To-do list:
A) In the Gillette RFID article, how long did it take a razor blade cartridge refill pack to travel from the factory to the store shelf?
B) Carry on writing the Gillette RFID article, starting right after its final sentence.

-- Start Page excerpt --

After years of silence, Gillette has finally gone public about the expected returns on its RFID investment. At the EPCglobal conference in September, the giant consumer packaged goods (CPG) manufacturer, maker of Fusion, Mach3 and Venus razors; Duracell batteries; and Oral-B toothbrushes, revealed that it was projecting a whopping 25-percent return from its RFID investment over the next 10 years.
Speaking at the conference, Dick Cantwell, Gillette's vice president of global value chain, EPC & retail availability, said the company was confident that RFID would help it shave costs by identifying and rooting out inefficiencies in its supply chain. Specifically, Gillette believes its use of RFID technology will result in process improvements like better receiving and order-assembly procedures, better in-stock performance and, in particular, improved promotional execution.
Many of the projected savings will be the direct result of increased visibility of products in Gillette's supply chain. Through pilots with customers in North America and Europe that have RFID tag readers in strategic locations, Gillette has learned exactly how much time is required for each stage of the distribution process. For example, Gillette found that it took six days and 10 hours for a razor blade cartridge refill pack to travel from its factory to the store shelf. Nearly half of that period—three days and three hours—was spent moving the razor blades
from Gillette's DC to its retailer's DC. It took another day to load the products onto a trailer for shipment to the store, and another two days for them to reach the store. Once the razor blades had arrived at the store, it took three hours for them to be re-stocked, and five hours for the case to return to the back room, signaling that the shelf had been restocked.

-- End Page excerpt --
-- Start Record extracts --

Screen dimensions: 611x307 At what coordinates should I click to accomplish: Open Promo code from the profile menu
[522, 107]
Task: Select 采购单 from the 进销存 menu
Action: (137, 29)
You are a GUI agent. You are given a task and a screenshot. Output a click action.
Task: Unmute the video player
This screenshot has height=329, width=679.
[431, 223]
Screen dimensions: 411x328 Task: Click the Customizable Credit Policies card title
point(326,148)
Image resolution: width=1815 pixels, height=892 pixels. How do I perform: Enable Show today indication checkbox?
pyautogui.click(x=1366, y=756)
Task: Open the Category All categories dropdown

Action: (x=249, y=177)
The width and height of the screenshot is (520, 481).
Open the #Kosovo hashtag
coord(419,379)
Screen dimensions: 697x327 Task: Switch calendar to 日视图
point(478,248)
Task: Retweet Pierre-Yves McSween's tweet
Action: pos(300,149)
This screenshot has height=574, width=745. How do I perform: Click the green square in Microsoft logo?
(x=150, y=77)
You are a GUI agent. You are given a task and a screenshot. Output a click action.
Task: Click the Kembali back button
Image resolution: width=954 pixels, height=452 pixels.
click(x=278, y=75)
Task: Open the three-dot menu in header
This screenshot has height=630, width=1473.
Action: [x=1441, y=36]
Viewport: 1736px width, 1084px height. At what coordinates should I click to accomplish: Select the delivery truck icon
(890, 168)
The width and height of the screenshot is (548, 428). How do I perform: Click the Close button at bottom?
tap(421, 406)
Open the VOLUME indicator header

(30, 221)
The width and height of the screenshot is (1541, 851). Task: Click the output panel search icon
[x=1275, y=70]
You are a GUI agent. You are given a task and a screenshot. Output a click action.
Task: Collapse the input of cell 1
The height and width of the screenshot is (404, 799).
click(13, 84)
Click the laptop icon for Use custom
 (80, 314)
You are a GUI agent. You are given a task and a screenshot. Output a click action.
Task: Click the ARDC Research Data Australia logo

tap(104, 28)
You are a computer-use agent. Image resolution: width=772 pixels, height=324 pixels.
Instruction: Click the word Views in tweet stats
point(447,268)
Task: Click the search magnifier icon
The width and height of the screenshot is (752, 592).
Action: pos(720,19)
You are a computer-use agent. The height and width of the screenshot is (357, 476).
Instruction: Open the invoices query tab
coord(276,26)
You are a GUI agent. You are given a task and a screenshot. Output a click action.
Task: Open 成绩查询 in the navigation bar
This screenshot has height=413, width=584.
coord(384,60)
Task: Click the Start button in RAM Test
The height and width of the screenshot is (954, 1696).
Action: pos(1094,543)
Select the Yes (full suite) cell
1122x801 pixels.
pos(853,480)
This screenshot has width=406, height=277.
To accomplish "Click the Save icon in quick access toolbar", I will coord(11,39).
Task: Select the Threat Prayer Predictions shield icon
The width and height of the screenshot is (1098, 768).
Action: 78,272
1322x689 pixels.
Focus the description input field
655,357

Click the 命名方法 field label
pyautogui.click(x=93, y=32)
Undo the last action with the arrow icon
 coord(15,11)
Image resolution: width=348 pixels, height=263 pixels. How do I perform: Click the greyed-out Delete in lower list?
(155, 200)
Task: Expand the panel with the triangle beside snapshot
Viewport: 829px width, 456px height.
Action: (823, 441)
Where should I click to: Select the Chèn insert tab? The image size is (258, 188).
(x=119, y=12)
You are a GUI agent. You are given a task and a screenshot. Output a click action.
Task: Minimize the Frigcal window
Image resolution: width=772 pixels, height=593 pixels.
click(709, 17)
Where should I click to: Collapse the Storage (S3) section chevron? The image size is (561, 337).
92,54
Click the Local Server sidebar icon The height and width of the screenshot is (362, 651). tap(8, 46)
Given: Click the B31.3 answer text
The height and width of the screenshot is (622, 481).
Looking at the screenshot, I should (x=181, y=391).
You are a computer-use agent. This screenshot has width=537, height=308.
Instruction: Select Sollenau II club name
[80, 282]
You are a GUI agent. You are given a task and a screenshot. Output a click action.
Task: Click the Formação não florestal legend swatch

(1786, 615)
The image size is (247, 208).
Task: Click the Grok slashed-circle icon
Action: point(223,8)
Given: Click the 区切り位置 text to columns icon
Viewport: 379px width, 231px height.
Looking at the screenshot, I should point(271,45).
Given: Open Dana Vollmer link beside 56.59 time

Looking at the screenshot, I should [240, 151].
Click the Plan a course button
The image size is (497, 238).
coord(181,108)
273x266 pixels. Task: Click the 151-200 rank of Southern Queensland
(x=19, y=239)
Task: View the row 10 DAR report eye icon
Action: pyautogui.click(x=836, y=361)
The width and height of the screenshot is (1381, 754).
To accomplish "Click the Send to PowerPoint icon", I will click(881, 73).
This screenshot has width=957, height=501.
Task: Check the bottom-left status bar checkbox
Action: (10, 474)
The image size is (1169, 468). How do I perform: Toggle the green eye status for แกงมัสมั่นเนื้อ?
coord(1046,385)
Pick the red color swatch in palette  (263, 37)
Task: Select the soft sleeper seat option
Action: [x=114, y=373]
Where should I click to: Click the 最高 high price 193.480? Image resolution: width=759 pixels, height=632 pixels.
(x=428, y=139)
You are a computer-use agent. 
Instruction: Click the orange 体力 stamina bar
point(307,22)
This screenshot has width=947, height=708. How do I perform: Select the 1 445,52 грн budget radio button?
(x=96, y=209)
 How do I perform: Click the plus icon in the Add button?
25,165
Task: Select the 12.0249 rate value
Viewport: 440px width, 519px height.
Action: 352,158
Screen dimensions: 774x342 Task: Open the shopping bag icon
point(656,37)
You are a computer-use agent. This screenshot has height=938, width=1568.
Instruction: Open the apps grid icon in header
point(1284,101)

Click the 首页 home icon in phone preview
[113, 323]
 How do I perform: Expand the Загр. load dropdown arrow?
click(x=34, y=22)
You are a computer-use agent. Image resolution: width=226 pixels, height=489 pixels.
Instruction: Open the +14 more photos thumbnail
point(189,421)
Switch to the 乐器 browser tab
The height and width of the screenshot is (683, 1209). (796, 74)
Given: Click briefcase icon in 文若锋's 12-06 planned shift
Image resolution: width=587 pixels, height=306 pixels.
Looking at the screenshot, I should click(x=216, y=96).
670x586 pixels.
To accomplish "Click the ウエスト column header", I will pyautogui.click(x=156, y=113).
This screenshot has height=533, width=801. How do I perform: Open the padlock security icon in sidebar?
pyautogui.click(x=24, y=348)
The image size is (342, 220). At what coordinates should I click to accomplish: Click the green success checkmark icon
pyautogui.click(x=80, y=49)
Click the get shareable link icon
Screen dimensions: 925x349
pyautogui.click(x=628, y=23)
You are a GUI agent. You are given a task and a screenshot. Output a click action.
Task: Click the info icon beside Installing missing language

-- End Record extracts --

Outputs for the tasks:
A) Six days and 10 hours.

B)
"That's information that we never had before …," says Cantwell. "This has allowed us to go back and work ... with our customers to identify specific applications where we can derive business benefit with the goal of improving retail availability."
Gillette's announcement was hailed by industry analysts. "This is something that the industry has been asking for—for the companies that are early adopters and have [invested heavily] to come out and help the industry move forward," says Kara Romanow, an analyst with AMR Research who follows RFID developments within the CPG sector. She cautions, however, that other CPG companies shouldn't assume they can realize savings of this magnitude. "Gillette has a specific business problem that this technology addresses; not everybody does."
Losing that promotion
One of the business problems successfully addressed by RFID is the long-standing issue of out of stocks, particularly among products targeted for promotional campaigns. Gillette's studies with one large retailer, for example, exposed problems with products' not moving to the store floor as scheduled. EPC reads revealed that one promotional display was lost in the store's back room for several months. Gillette also discovered that a new product, Tag Body Spray, had been packed into a display case mislabeled as toothbrushes. In another instance, razors and cartridges were loaded into a display case backwards, where they were not visible to the store's restocking associates. By locating these products and finding ways to alert store personnel when products were needed on the retail floor, Gillette boosted sales by 28 percent—a figure it was able to confirm through point-of-sale information.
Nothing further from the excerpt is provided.